*** Data ***

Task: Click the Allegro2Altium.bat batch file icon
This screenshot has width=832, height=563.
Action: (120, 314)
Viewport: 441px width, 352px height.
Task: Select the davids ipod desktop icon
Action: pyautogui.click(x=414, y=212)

*** End of Data ***

**What the task requires**
With no line omitted, copy all the data exactly.

**Reply to the exercise**
Task: Click the Allegro2Altium.bat batch file icon
This screenshot has width=832, height=563.
Action: (120, 314)
Viewport: 441px width, 352px height.
Task: Select the davids ipod desktop icon
Action: pyautogui.click(x=414, y=212)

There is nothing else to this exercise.